Kitchener-Waterloo

Waterloo's Accelerator Centre receives $8 million for new incubator program

The Accelerator Centre in Waterloo is receiving $8 million in funding over four years from a federal government program to start its new incubator, the AC JumpStart program, which plans on assisting up to 180 technology startups from 2015 to the end of 2018.

The Accelerator Centre in Waterloo is receiving $8 million in funding over four years from a federal government program to start its new incubator, the AC JumpStart program, which plans on assisting up to 180 technology startups from 2015 to the end of 2018.

"We had a great today," said Paul Salvini, CEO of the Accelerator Centre.

The funding comes out of the Federal Economic Development Agency for Southern Ontario and was announced on Thursday by Conservative MPs Gary Goodyear of Cambridge-North Dumfries and Peter Braid of Kitchener-Waterloo.

Goodyear, who’s also the minister of state for the Federal Economic Development Agency for Southern Ontario, said the Accelerator Centre received the funding because of the success of the pilot program in 2012 to 2013.

"In the first pilot project we gave the Accelerator less than a million dollars and they were able to help 30 entrepreneurs commercialize products, which ended up creating 200 jobs. So that’s some serious bang for the dollar," said Goodyear.

The year-long AC Jumpstart program provides startups with $30,000 in seed capital, along with mentorship in "finance, sales, marketing, human resources, technology and product development," the Accelerator said in a news release.

Salvini said the program is ear-marked for startups in southern Ontario and will be actively recruiting talent from the University of Waterloo, Wilfrid Laurier University and Conestoga College.

"We tend to look at the 40 most promising companies in town, and those that really have the opportunity to become the next significant industry, next big employer within our region," said Salvini.

Deep Trekker, an Ayr-based company that specializes in underwater robotics, participated in the pilot, receiving $25,000 in seed money, part of which was used to attend a U.S. showcase called Underwater Intervention.

"Out of that show, we ended up breaking into a number of different markets like, commercial diving, infrastructure, some interest from oil and gas.

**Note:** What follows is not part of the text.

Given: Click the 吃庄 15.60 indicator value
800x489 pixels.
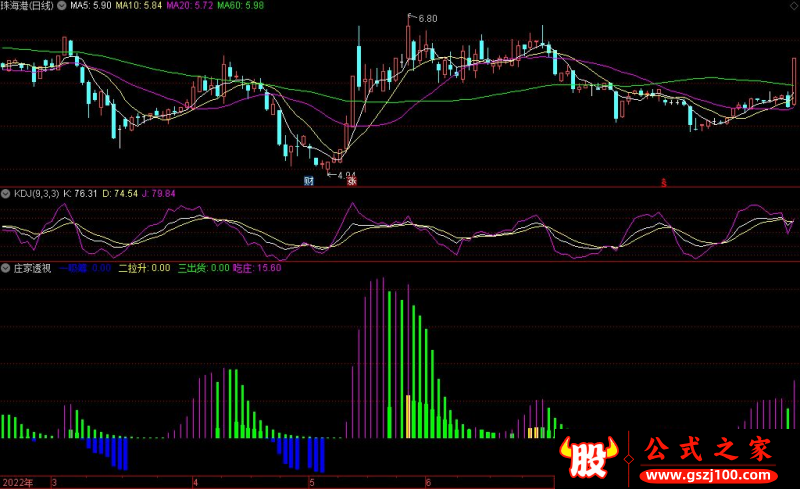Looking at the screenshot, I should pos(257,268).
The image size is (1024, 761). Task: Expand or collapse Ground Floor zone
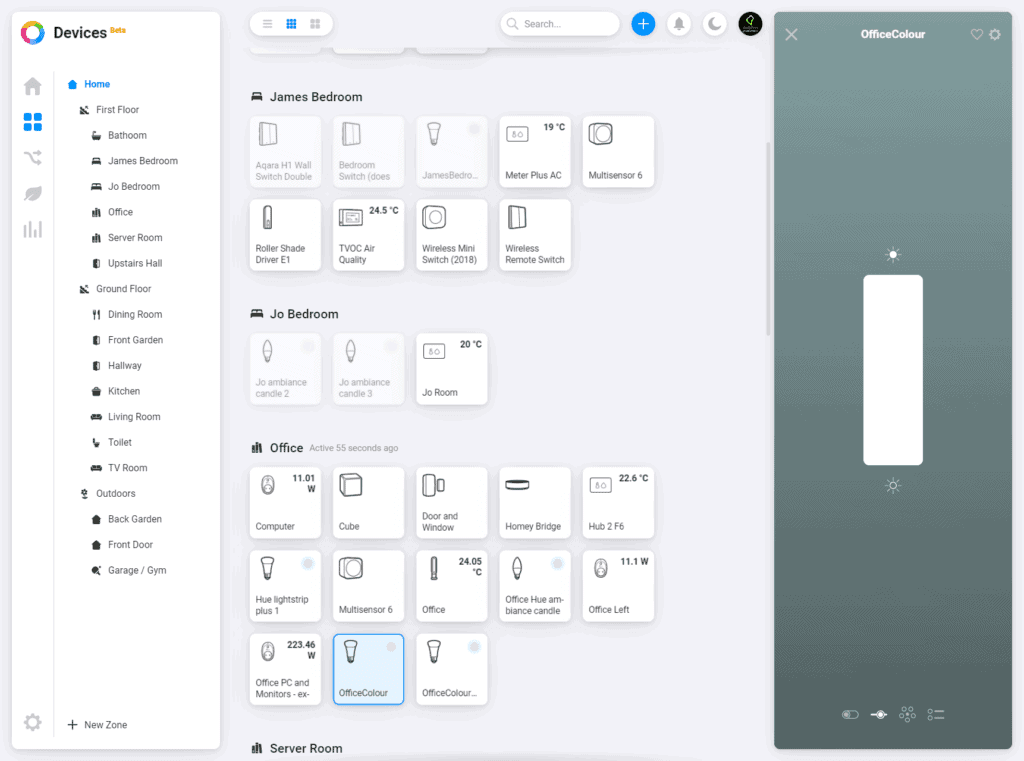pos(85,289)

So really proved our product as ready to go, and from that, made quite a few sales from the show itself," said Sam Macdonald, president of Deep Trekker.

"With the JumpStart funding, what is really important about it is that it is available to early stage companies, whereas other funding such as private equity or some of the other government programs, you know they want you to be more established," he added.